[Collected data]
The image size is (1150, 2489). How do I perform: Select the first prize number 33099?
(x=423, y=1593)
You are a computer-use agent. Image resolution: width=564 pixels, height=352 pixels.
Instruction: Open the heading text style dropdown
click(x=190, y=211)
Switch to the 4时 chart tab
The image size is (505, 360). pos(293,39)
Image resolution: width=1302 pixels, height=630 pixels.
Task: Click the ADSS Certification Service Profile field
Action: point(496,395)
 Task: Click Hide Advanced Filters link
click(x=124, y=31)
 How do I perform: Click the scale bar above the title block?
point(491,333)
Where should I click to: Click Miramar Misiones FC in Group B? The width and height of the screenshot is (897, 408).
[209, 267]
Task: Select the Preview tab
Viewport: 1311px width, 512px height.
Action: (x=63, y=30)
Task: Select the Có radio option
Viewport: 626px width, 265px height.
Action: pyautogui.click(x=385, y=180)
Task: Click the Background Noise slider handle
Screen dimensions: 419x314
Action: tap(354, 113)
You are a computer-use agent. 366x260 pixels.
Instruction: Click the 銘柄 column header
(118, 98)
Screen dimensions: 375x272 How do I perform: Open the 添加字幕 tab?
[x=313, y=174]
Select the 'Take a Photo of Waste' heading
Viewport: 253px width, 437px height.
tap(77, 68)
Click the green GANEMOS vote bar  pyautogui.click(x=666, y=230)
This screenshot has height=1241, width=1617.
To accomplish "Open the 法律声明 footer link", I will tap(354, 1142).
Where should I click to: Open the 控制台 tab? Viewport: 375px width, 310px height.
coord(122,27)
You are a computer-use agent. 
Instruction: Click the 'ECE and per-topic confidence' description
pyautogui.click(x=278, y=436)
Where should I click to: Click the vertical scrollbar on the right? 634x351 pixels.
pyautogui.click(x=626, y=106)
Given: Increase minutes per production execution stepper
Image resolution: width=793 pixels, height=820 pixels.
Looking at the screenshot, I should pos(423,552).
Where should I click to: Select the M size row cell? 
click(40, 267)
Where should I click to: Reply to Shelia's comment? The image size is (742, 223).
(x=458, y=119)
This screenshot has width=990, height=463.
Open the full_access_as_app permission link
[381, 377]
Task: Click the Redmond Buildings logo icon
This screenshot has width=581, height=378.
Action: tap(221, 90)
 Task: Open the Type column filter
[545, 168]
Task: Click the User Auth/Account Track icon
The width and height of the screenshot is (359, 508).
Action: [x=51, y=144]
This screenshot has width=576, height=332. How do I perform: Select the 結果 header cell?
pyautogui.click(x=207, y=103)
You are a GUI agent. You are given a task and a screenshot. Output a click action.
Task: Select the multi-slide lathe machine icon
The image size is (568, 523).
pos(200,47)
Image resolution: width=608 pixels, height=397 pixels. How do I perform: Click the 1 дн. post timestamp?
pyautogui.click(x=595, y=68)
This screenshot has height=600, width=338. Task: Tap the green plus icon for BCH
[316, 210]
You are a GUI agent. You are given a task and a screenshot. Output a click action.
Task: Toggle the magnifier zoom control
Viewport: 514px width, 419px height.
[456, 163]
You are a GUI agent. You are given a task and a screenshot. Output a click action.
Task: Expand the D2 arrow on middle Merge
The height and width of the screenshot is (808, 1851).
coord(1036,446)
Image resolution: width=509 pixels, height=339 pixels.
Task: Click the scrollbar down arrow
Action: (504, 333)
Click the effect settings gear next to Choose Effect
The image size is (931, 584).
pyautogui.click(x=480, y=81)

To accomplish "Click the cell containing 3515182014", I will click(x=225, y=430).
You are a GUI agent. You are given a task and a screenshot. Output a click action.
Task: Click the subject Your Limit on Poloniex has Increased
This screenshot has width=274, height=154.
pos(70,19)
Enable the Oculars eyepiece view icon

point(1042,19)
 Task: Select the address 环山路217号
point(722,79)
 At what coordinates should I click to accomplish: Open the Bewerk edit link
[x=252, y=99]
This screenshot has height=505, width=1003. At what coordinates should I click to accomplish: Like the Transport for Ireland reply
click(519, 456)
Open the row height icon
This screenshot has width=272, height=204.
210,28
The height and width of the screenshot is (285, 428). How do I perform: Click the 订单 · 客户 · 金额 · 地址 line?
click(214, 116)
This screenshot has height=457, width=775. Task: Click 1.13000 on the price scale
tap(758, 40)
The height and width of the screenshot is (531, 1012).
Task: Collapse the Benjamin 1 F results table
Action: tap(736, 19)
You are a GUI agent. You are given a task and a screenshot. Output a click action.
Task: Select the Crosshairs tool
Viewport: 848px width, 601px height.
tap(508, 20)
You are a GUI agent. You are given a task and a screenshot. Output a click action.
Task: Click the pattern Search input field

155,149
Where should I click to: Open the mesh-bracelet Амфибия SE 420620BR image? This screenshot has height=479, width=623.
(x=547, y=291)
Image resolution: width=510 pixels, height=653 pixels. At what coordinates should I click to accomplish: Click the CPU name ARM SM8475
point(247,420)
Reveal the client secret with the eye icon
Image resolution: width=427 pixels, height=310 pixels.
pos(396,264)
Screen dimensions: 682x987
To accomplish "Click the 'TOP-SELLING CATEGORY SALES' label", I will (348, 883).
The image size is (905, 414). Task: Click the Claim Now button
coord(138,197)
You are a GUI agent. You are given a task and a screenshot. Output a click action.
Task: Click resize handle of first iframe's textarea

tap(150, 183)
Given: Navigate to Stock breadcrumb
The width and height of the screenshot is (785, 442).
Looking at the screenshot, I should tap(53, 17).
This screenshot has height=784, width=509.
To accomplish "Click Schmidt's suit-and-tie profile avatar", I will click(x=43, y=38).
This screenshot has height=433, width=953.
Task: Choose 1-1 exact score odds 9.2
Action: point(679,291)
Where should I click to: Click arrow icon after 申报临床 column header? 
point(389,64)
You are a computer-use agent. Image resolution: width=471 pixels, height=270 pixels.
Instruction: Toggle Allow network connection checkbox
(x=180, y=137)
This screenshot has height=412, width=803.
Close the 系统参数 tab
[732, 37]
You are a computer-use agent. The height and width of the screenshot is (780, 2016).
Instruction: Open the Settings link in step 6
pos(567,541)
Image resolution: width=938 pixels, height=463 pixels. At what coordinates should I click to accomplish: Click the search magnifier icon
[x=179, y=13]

WORK INSTRUCTIONS. Show the data once more, exactly as it was written.

SOLUTION TO THE PROBLEM.
The image size is (1150, 2489). How do I perform: Select the first prize number 33099?
(x=423, y=1593)
You are a computer-use agent. Image resolution: width=564 pixels, height=352 pixels.
Instruction: Open the heading text style dropdown
click(x=190, y=211)
Switch to the 4时 chart tab
The image size is (505, 360). pos(293,39)
Image resolution: width=1302 pixels, height=630 pixels.
Task: Click the ADSS Certification Service Profile field
Action: point(496,395)
 Task: Click Hide Advanced Filters link
click(x=124, y=31)
 How do I perform: Click the scale bar above the title block?
point(491,333)
Where should I click to: Click Miramar Misiones FC in Group B? The width and height of the screenshot is (897, 408).
[209, 267]
Task: Select the Preview tab
Viewport: 1311px width, 512px height.
Action: (x=63, y=30)
Task: Select the Có radio option
Viewport: 626px width, 265px height.
Action: pyautogui.click(x=385, y=180)
Task: Click the Background Noise slider handle
Screen dimensions: 419x314
Action: tap(354, 113)
You are a computer-use agent. 366x260 pixels.
Instruction: Click the 銘柄 column header
(118, 98)
Screen dimensions: 375x272 How do I perform: Open the 添加字幕 tab?
[x=313, y=174]
Select the 'Take a Photo of Waste' heading
Viewport: 253px width, 437px height.
tap(77, 68)
Click the green GANEMOS vote bar  pyautogui.click(x=666, y=230)
This screenshot has height=1241, width=1617.
To accomplish "Open the 法律声明 footer link", I will tap(354, 1142).
Where should I click to: Open the 控制台 tab? Viewport: 375px width, 310px height.
coord(122,27)
You are a computer-use agent. 
Instruction: Click the 'ECE and per-topic confidence' description
pyautogui.click(x=278, y=436)
Where should I click to: Click the vertical scrollbar on the right? 634x351 pixels.
pyautogui.click(x=626, y=106)
Given: Increase minutes per production execution stepper
Image resolution: width=793 pixels, height=820 pixels.
Looking at the screenshot, I should pos(423,552).
Where should I click to: Select the M size row cell? 
click(40, 267)
Where should I click to: Reply to Shelia's comment? The image size is (742, 223).
(x=458, y=119)
This screenshot has width=990, height=463.
Open the full_access_as_app permission link
[381, 377]
Task: Click the Redmond Buildings logo icon
This screenshot has width=581, height=378.
Action: tap(221, 90)
 Task: Open the Type column filter
[545, 168]
Task: Click the User Auth/Account Track icon
The width and height of the screenshot is (359, 508).
Action: [x=51, y=144]
This screenshot has width=576, height=332. How do I perform: Select the 結果 header cell?
pyautogui.click(x=207, y=103)
You are a GUI agent. You are given a task and a screenshot. Output a click action.
Task: Select the multi-slide lathe machine icon
The image size is (568, 523).
pos(200,47)
Image resolution: width=608 pixels, height=397 pixels. How do I perform: Click the 1 дн. post timestamp?
pyautogui.click(x=595, y=68)
This screenshot has height=600, width=338. Task: Tap the green plus icon for BCH
[316, 210]
You are a GUI agent. You are given a task and a screenshot. Output a click action.
Task: Toggle the magnifier zoom control
Viewport: 514px width, 419px height.
[456, 163]
You are a GUI agent. You are given a task and a screenshot. Output a click action.
Task: Expand the D2 arrow on middle Merge
The height and width of the screenshot is (808, 1851).
coord(1036,446)
Image resolution: width=509 pixels, height=339 pixels.
Task: Click the scrollbar down arrow
Action: (504, 333)
Click the effect settings gear next to Choose Effect
The image size is (931, 584).
pyautogui.click(x=480, y=81)

To accomplish "Click the cell containing 3515182014", I will click(x=225, y=430).
You are a GUI agent. You are given a task and a screenshot. Output a click action.
Task: Click the subject Your Limit on Poloniex has Increased
This screenshot has width=274, height=154.
pos(70,19)
Enable the Oculars eyepiece view icon

point(1042,19)
 Task: Select the address 环山路217号
point(722,79)
 At what coordinates should I click to accomplish: Open the Bewerk edit link
[x=252, y=99]
This screenshot has height=505, width=1003. At what coordinates should I click to accomplish: Like the Transport for Ireland reply
click(519, 456)
Open the row height icon
This screenshot has width=272, height=204.
210,28
The height and width of the screenshot is (285, 428). How do I perform: Click the 订单 · 客户 · 金额 · 地址 line?
click(214, 116)
This screenshot has height=457, width=775. Task: Click 1.13000 on the price scale
tap(758, 40)
The height and width of the screenshot is (531, 1012).
Task: Collapse the Benjamin 1 F results table
Action: tap(736, 19)
You are a GUI agent. You are given a task and a screenshot. Output a click action.
Task: Select the Crosshairs tool
Viewport: 848px width, 601px height.
tap(508, 20)
You are a GUI agent. You are given a task and a screenshot. Output a click action.
Task: Click the pattern Search input field

155,149
Where should I click to: Open the mesh-bracelet Амфибия SE 420620BR image? This screenshot has height=479, width=623.
(x=547, y=291)
Image resolution: width=510 pixels, height=653 pixels. At what coordinates should I click to accomplish: Click the CPU name ARM SM8475
point(247,420)
Reveal the client secret with the eye icon
Image resolution: width=427 pixels, height=310 pixels.
pos(396,264)
Screen dimensions: 682x987
To accomplish "Click the 'TOP-SELLING CATEGORY SALES' label", I will (348, 883).
The image size is (905, 414). Task: Click the Claim Now button
coord(138,197)
You are a GUI agent. You are given a task and a screenshot. Output a click action.
Task: Click resize handle of first iframe's textarea

tap(150, 183)
Given: Navigate to Stock breadcrumb
The width and height of the screenshot is (785, 442).
Looking at the screenshot, I should tap(53, 17).
This screenshot has height=784, width=509.
To accomplish "Click Schmidt's suit-and-tie profile avatar", I will click(x=43, y=38).
This screenshot has height=433, width=953.
Task: Choose 1-1 exact score odds 9.2
Action: point(679,291)
Where should I click to: Click arrow icon after 申报临床 column header? 
point(389,64)
You are a computer-use agent. Image resolution: width=471 pixels, height=270 pixels.
Instruction: Toggle Allow network connection checkbox
(x=180, y=137)
This screenshot has height=412, width=803.
Close the 系统参数 tab
[732, 37]
You are a computer-use agent. The height and width of the screenshot is (780, 2016).
Instruction: Open the Settings link in step 6
pos(567,541)
Image resolution: width=938 pixels, height=463 pixels. At what coordinates should I click to accomplish: Click the search magnifier icon
[x=179, y=13]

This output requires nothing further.